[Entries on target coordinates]

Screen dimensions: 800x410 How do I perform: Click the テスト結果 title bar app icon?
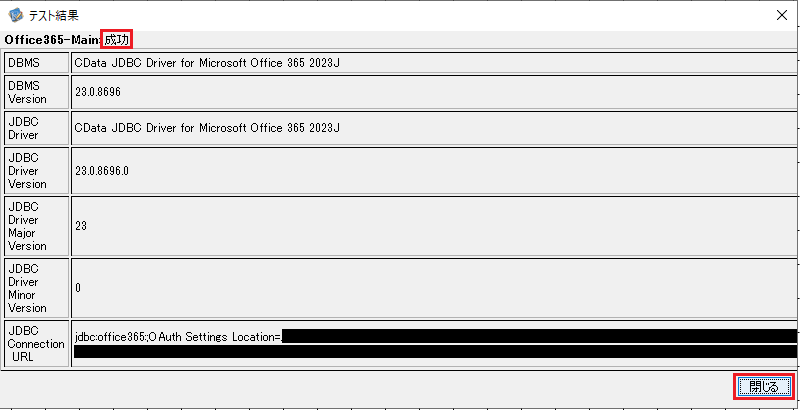tap(15, 15)
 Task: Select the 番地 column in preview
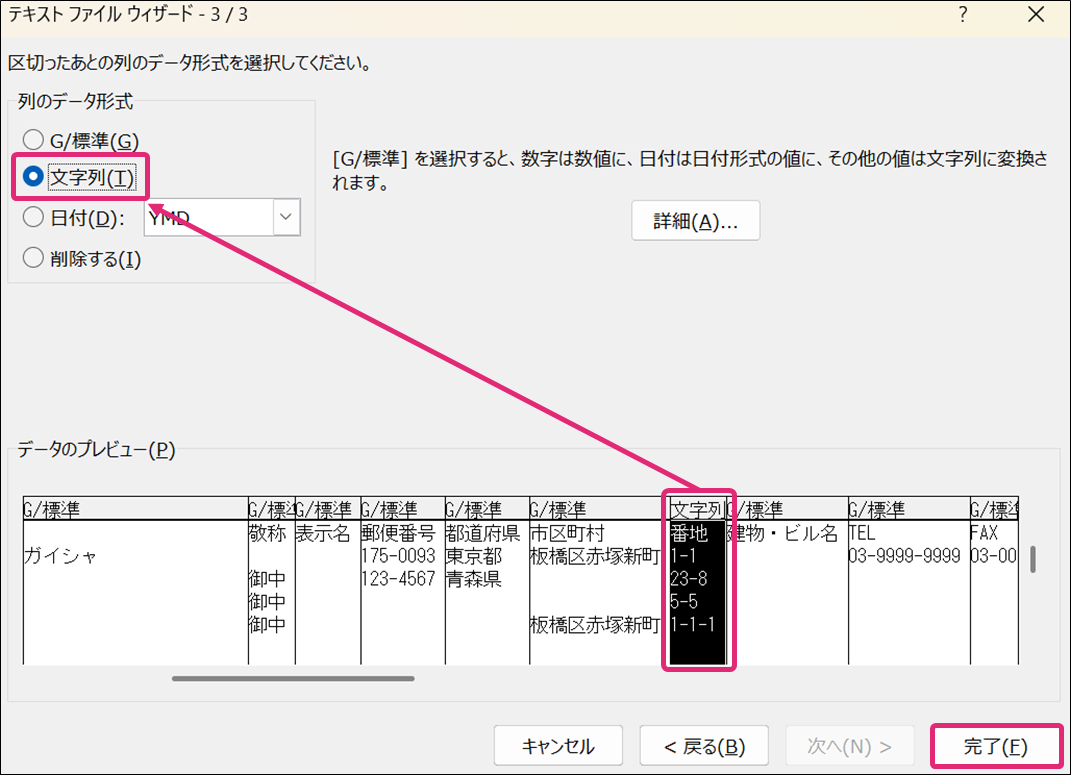(x=696, y=580)
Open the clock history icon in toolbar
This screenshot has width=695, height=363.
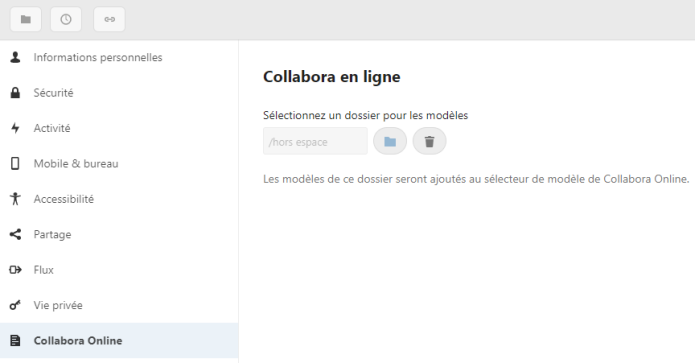[66, 20]
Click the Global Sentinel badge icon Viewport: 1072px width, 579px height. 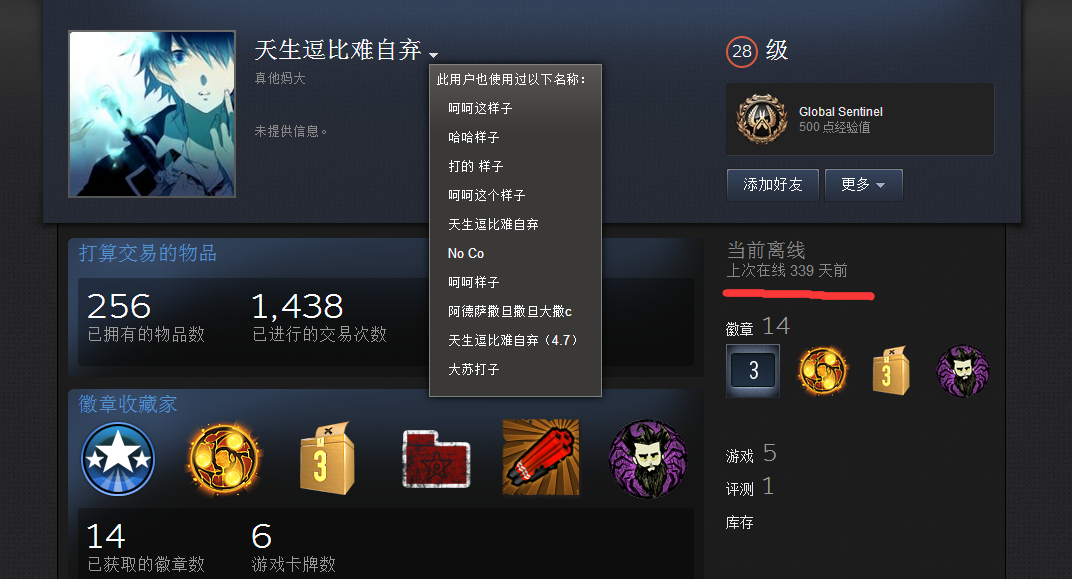[762, 120]
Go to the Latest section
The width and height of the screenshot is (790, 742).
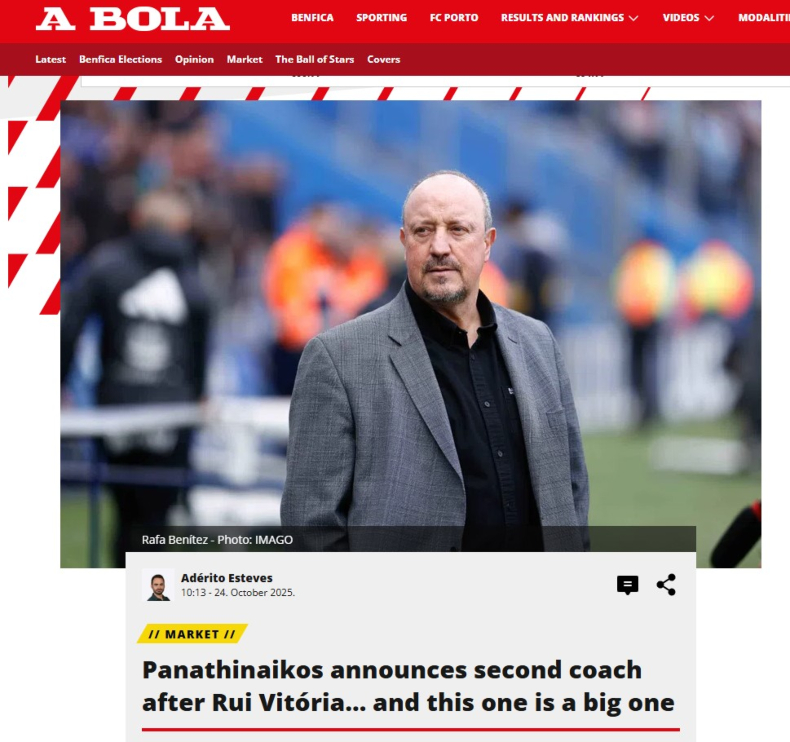coord(50,59)
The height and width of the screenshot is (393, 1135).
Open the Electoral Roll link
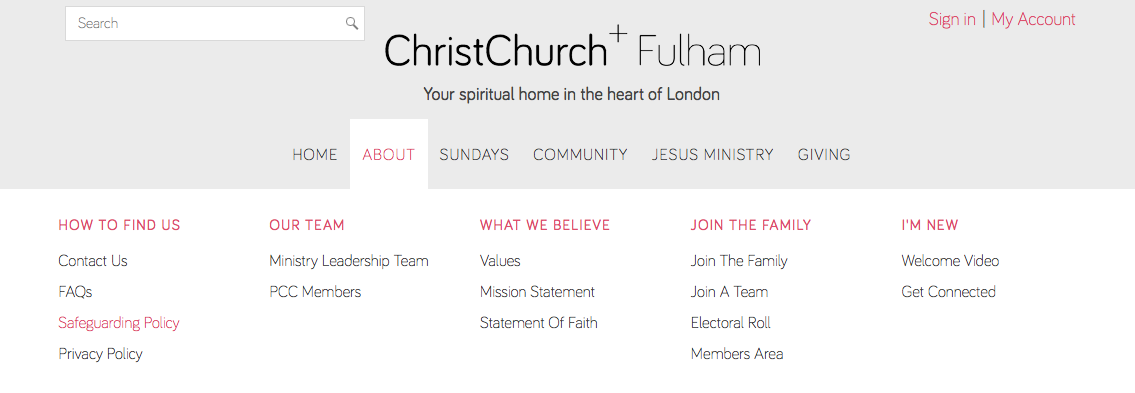point(730,323)
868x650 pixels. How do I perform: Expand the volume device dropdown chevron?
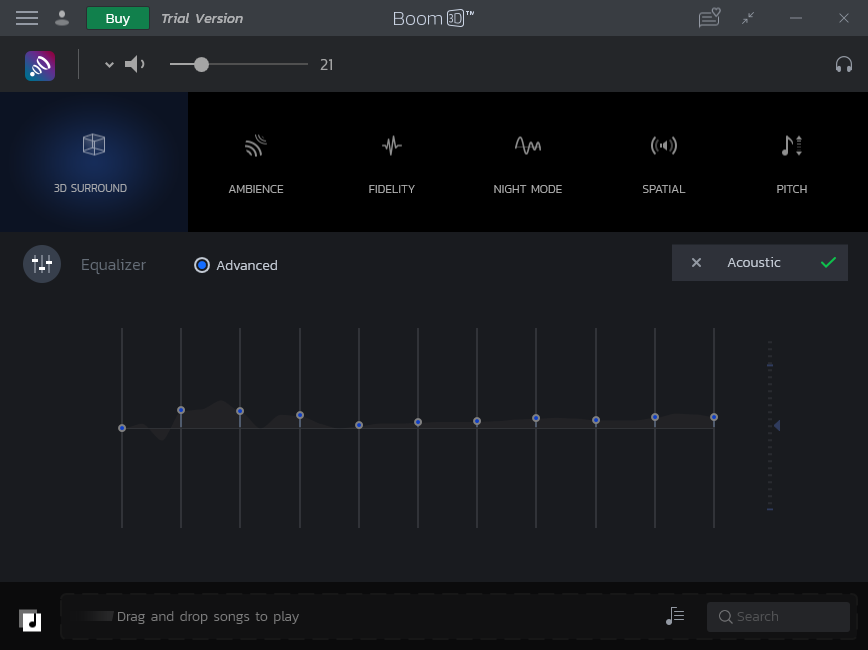pyautogui.click(x=108, y=64)
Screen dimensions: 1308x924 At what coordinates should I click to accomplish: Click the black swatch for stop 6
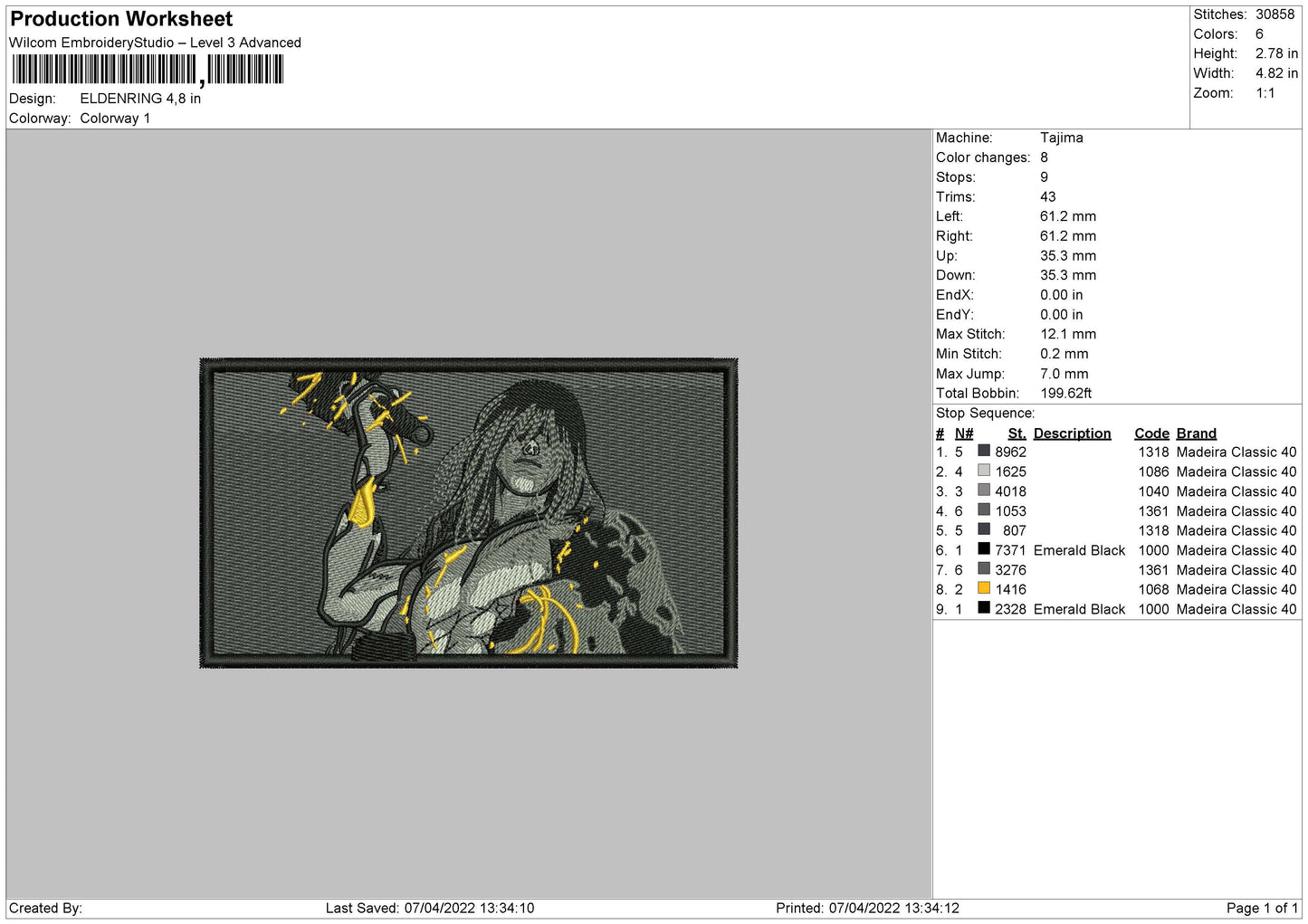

[TASK BRIEF] Copy the material word for word, starting at the line that contains "868x650 pixels. How" and continuing through the end of the material. Leave the pictures out of your copy.

[FINISHED ANSWER]
868x650 pixels. How do I perform: Expand the volume device dropdown chevron?
pyautogui.click(x=108, y=64)
Screen dimensions: 1308x924 At what coordinates should I click to accomplish: Click the black swatch for stop 6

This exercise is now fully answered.